Yesterday, I directly communicated with my friend that, like it or not, my anxiety would be riding shotgun. There were some moments during our day when I stepped outside to breathe. It helped. I told myself over and over that the AirBnB guest was a grownup and that dogs can’t tell time.
And yes, I got us to the Blue Lapis Light show at the Seaholm Power Plant TWO hours early. That’s right. First in line. Easily. For an hour. My friend might have found my over-promptness excessive, and it was, but I also had avoided something that used to cause a guaranteed meltdown—not planning for traffic and parking.

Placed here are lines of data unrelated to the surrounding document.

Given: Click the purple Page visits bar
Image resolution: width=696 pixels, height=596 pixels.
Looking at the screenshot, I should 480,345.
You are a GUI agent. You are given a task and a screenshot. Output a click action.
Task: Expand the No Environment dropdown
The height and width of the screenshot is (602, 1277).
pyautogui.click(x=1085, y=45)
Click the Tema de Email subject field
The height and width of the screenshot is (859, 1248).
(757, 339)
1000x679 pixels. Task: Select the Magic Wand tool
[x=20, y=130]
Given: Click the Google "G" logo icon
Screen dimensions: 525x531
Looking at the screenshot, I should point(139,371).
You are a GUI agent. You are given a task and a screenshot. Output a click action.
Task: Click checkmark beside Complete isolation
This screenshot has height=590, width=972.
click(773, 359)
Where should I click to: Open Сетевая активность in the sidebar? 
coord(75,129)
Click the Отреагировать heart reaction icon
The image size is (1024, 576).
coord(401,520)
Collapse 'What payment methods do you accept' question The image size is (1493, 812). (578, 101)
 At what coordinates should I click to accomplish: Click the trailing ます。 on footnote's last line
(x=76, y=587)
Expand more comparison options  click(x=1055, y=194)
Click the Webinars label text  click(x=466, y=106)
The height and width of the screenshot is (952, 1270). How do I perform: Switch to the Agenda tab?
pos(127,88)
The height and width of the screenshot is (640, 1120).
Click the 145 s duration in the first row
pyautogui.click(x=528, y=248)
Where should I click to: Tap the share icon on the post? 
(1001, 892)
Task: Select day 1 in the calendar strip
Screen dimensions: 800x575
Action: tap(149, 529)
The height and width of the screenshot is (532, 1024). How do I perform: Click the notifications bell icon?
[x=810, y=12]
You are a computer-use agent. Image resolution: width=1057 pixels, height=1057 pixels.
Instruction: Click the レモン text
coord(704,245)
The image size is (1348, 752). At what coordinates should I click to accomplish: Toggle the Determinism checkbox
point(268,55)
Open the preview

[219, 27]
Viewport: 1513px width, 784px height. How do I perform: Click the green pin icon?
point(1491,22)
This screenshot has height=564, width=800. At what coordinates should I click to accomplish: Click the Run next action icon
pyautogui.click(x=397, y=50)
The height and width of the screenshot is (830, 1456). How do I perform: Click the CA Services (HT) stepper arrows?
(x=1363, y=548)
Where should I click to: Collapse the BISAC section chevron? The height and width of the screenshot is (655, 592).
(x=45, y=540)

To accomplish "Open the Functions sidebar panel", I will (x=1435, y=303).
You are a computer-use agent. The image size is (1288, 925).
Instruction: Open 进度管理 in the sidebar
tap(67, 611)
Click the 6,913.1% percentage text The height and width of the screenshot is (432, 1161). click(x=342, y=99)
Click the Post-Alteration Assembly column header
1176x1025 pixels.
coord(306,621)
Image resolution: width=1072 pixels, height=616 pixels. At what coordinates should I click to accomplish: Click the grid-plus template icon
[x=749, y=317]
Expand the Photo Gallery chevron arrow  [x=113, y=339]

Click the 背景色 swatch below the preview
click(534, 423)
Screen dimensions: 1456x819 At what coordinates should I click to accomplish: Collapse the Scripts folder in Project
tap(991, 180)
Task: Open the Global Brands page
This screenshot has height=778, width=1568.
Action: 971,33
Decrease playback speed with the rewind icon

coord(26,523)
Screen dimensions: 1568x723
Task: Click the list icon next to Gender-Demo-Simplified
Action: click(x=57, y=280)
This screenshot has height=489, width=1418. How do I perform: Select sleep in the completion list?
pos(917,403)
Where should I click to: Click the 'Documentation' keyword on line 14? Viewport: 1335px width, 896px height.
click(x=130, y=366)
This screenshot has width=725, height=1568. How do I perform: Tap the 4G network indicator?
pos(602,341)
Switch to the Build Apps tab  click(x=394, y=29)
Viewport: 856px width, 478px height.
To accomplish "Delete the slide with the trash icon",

I used to be a really, really good driver. This is not true anymore. After years of mostly not driving, I have forgotten some of my defensiveness, which is too bad, because that was the one arena in which my famed defensiveness was a boon. These days I leave ample time for navigating.
I’m back in bed now, typing up these thoughts. It is such a relief to be here with my beasts and in my flannel jammies. But my respite is brief. I have committed to one more night out with my friend. A week into AirBnB and I have so many guests coming in the next few days I’m just going to have to figure it out. And I will. Because I always do. But I also know it’s not going to be easy.
I’m really interested to know how y’all are faring with resurfacing, especially those of you who really did lockdown lockdown for years. Is your people tolerance down? Is your crankiness up? Do you have any strategies to get you through the day? Do tell.
This re-entry time is scary as fuck. I've purchased tickets to events twice now and chickened out both times. ( happy to support those artists even though I didn't make it) I'm not able to be in crowds yet, even though I'm masked and vaxxed and triply boosted, I don't feel safe enough yet. Been seriously isolated since before the pandemic and it's morphed into my way of being in this world. I don't see myself integrating back into society. Like, not at all. I'm feral in ways I'd never imagined I could be now. And I like it.